Mas esse comportamento, apesar de amoroso, exige cuidados. O Conselho Regional de Medicina Veterinária do Rio de Janeiro (CRMV-RJ) alerta que a saliva dos cães pode transmitir algumas bactérias,  entre elas a Capnocytophaga, um microrganismo que faz parte da flora bucal dos animais sem causar adoecimento neles, mas que pode provocar infecções graves em humanos com imunidade comprometida. A contaminação pode ocorrer tanto por mordidas quanto por lambidas próximas a mucosas ou feridas.

O CRMV-RJ reforça que eventos graves são raros, mas recomenda cuidados simples: evitar lambidas em olhos, boca e nariz; não permitir que o cão lamba feridas abertas; lavar a área com água e sabão se isso ocorrer; higienizar as mãos após brincar com o pet; manter o calendário de vacinação e vermifugação em dia; e realizar consultas veterinárias periódicas.
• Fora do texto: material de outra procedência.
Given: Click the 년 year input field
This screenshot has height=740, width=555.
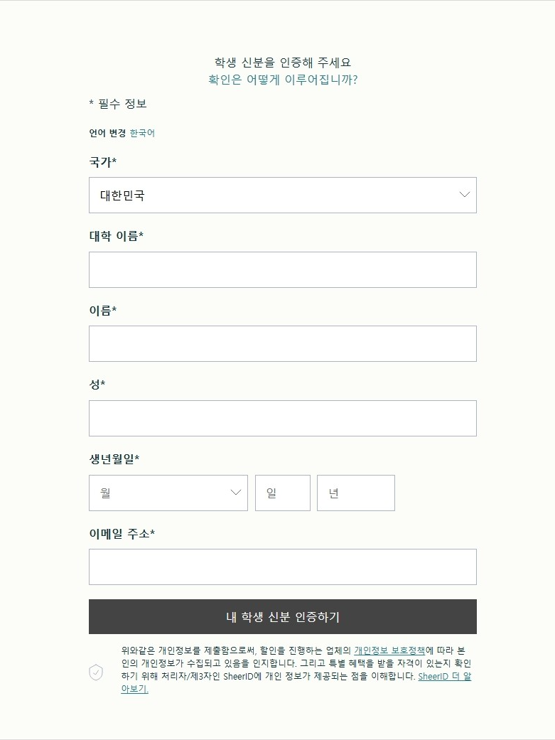Looking at the screenshot, I should tap(355, 493).
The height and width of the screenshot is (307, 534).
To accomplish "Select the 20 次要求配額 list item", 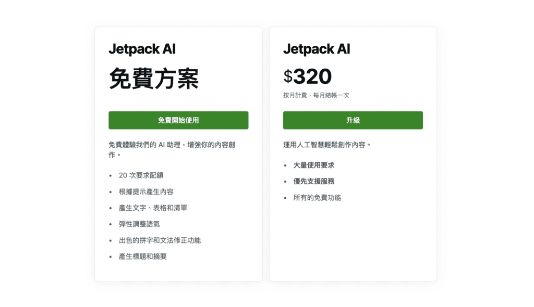I will click(x=142, y=175).
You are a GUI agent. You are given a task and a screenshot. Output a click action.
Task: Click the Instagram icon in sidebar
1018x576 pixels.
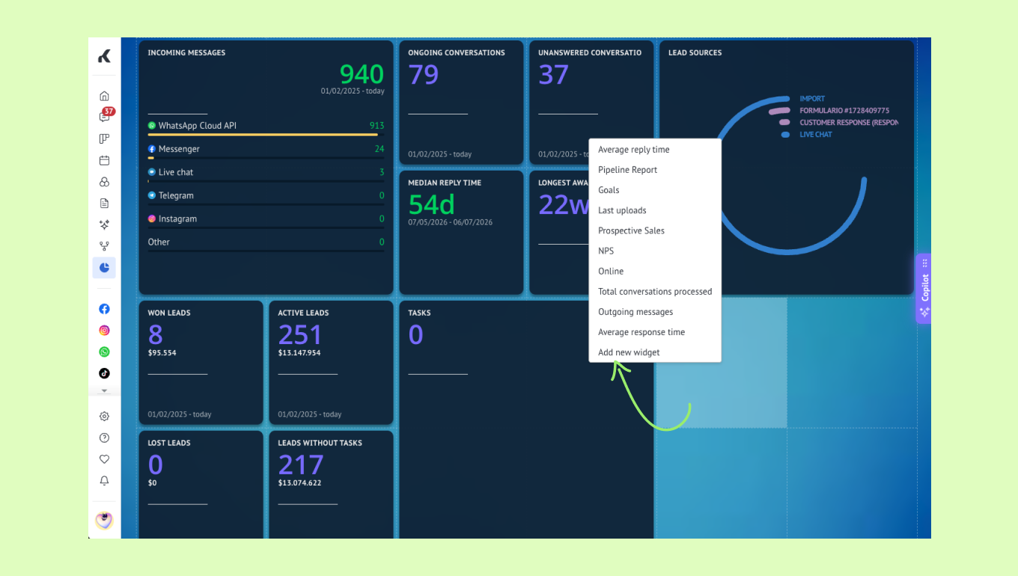coord(104,331)
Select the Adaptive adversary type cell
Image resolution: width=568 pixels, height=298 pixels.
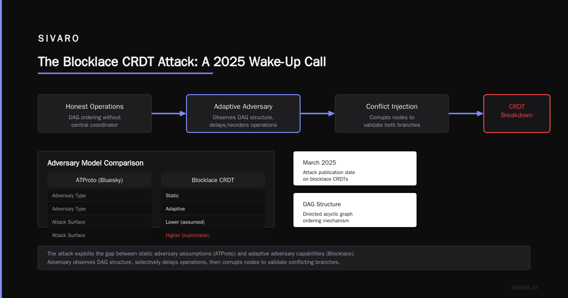click(x=213, y=209)
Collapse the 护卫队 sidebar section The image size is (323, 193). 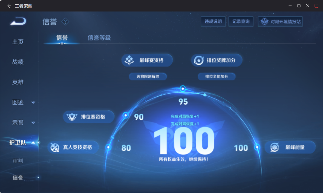(x=34, y=143)
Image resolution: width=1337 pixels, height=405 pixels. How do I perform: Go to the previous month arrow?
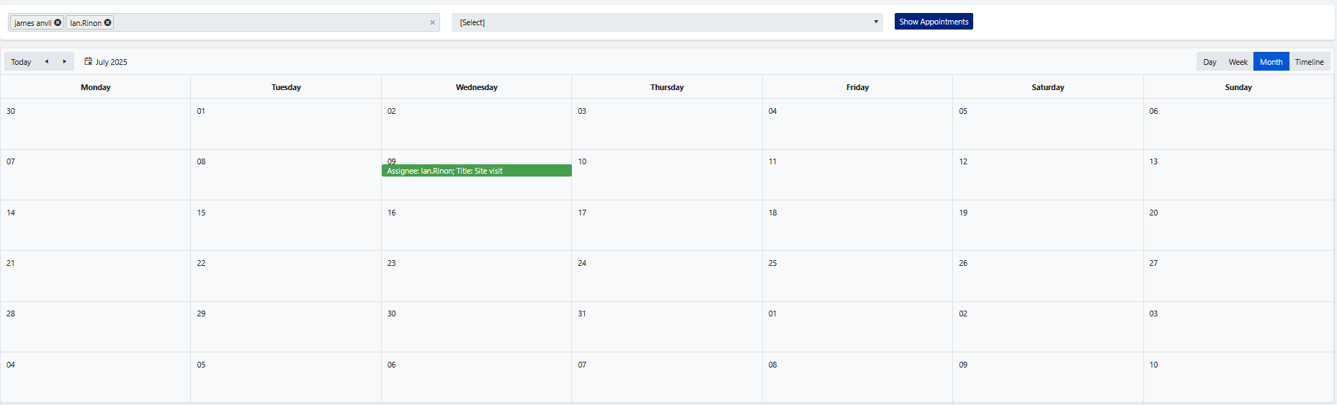[x=47, y=61]
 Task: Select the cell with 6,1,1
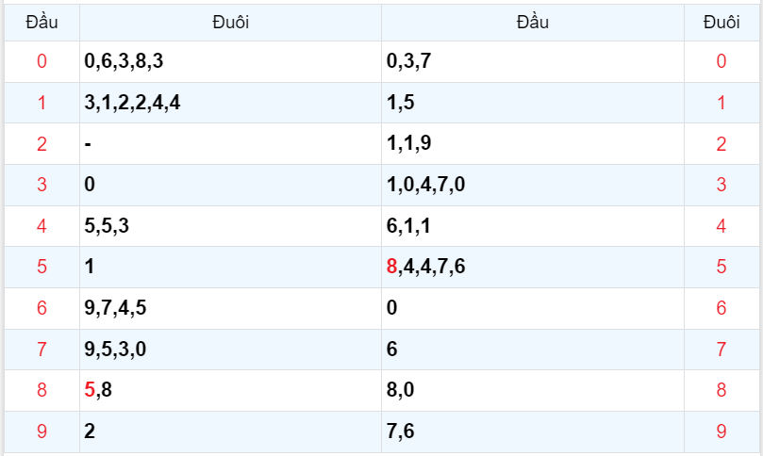click(409, 226)
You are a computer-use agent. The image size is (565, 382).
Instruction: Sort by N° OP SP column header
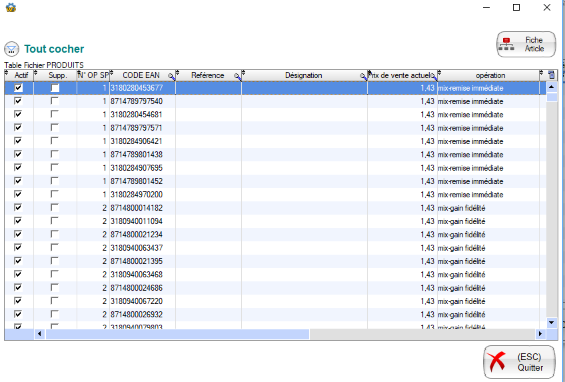pyautogui.click(x=93, y=75)
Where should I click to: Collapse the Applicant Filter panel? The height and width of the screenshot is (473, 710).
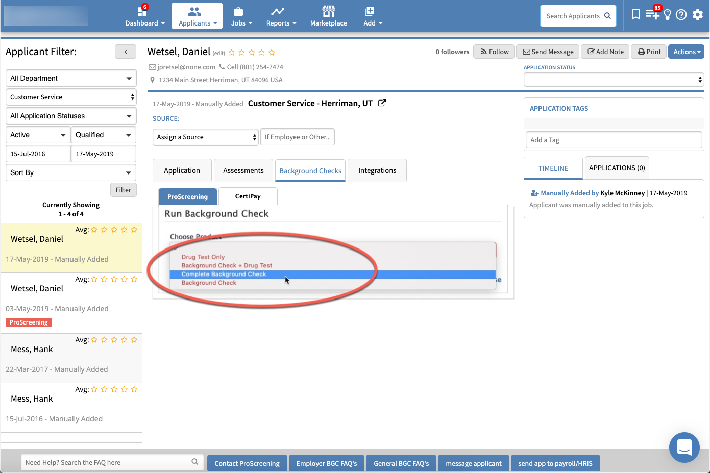(x=126, y=52)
6. Cheirar o traseiro de outros cães

Cheirar o traseiro é um ritual social natural e altamente informativo para os cães. As glândulas anais produzem feromônios únicos que revelam sexo, estado reprodutivo, saúde, dieta e até traços emocionais de cada indivíduo. Esse comportamento ajuda a evitar conflitos, ao reconhecer o cheiro do outro, o cão “lê” se ele é dominante, submisso, ansioso ou amigável. É um aperto de mão canino altamente eficiente. O ritual só deve ser interrompido se um dos cães demonstrar desconforto.

7. Cavar

Cavar é um instinto ligado à sobrevivência: cães selvagens fazem buracos para buscar abrigo, esconder comida ou encontrar temperaturas mais agradáveis. No ambiente doméstico, eles reproduzem esse comportamento por tédio, ansiedade ou pura diversão. Alguns cães cavam a cama ou o sofá antes de se deitarem, um comportamento herdado dos ancestrais que preparavam o “ninho”. Já cavar o quintal pode indicar excesso de energia ou falta de estímulos. O ideal é oferecer mais interação, enriquecimento ambiental e supervisão, evitando que o hábito vire destrutivo.

8. Apoiar-se nas pessoas

Encostar o corpo nas pernas, pés ou lado do tutor é uma forma de contato social que reforça vínculo, segurança e proteção. Para muitos cães, esse gesto funciona como um abraço silencioso. Pesquisas mostram que o toque constante entre cão e tutor pode reduzir cortisol e aumentar a sensação de bem-estar de ambos. Em alguns casos, apoiar-se pode indicar insegurança ou busca de conforto diante de estímulos estressantes. Em outros, é simplesmente afeto puro,  uma tentativa de ficar mais próximo de quem eles consideram família.

9. Ofegar

O ofegar é o principal mecanismo de resfriamento dos cães, que praticamente não transpiram. Em situações de calor, exercício ou excitação, é natural que o ritmo respiratório aumente. Mas o contexto importa: se o cão ofega em ambientes frescos, durante o repouso ou acompanhado de inquietação, pode estar indicando dor, febre, ansiedade, sobrepeso ou problemas cardíacos e respiratórios. Sendo assim, o ideal é procurar um veterinário.